An alloy is a combination of metals like gold, copper, iron, tin, silver, or these metals with other non-metals like arsenic, phosphorous. The 'bronze' is an alloy consisting primarily of copper (Cu) and tin (Sn). Copper has a melting point (m.p) 1357.77 K (1084.62 deg C, 1984.32 deg F). Tin has m.p 505.08 K (231.93 deg C 449.47 deg F). The m.p of 'bronze' is about 950 deg C (1,742 deg F). The Bronze Age is the second principal period of the three-age, Stone-Bronze-Iron system, as proposed in modern times by Christian Jurgensen Thomsen. He was the first to establish an evidence-based division of prehistory into discrete periods. Bronze, an alloy of Cu and Sn, was the first alloy discovered, during this period.

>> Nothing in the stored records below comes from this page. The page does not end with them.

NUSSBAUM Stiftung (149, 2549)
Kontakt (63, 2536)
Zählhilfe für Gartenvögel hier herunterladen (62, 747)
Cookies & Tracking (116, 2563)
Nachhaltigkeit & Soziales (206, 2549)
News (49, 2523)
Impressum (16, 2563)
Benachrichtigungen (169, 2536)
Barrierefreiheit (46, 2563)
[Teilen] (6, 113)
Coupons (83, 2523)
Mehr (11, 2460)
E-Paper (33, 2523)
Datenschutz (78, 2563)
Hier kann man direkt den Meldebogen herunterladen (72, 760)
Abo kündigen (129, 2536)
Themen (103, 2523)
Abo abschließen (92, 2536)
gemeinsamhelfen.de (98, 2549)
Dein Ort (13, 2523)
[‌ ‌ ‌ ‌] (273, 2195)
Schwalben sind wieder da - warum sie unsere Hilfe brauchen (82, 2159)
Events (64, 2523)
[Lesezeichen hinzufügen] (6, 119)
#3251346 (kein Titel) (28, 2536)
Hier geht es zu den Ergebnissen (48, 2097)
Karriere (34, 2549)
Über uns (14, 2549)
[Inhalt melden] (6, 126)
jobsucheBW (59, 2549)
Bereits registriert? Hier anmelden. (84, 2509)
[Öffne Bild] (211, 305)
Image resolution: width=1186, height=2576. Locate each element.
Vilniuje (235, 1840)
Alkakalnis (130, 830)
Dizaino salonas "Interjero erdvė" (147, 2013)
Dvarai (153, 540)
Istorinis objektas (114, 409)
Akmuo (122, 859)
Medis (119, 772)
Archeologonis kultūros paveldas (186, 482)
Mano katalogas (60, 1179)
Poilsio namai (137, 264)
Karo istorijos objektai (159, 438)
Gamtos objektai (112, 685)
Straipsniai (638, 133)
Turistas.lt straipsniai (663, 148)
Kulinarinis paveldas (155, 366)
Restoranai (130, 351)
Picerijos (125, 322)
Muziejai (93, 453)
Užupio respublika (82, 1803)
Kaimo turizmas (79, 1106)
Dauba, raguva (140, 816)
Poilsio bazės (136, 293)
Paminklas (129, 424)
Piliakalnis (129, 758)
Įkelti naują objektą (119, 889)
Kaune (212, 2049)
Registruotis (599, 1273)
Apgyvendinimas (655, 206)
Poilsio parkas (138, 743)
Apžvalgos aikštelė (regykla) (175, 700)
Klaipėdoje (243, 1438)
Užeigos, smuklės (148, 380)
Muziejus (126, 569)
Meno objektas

The typical modern bronze is 88% Cu and 12% Sn. The alpha bronze alloys of 4-5% Sn are used to make coins, springs, turbines, and blades. In the Bronze Age, two forms of bronze were commonly used: ''classic bronze'', about 10% Sn, was used in casting; and about 6% Sn in ''mild bronze''. The resonance qualities of bell bronze are due to 20% Sn and 80% Cu. The high Sn content (23%) bronze alloy is colloquially known as bell metal. Bronze bells from Thailand and Cambodia date back to 3,600 BC. The tougher B8 bronze is made from 8% Sn and 92% Cu. The Temple bells donated to the Sangha (order of monks) was composed of 83% Cu and 17%Sn.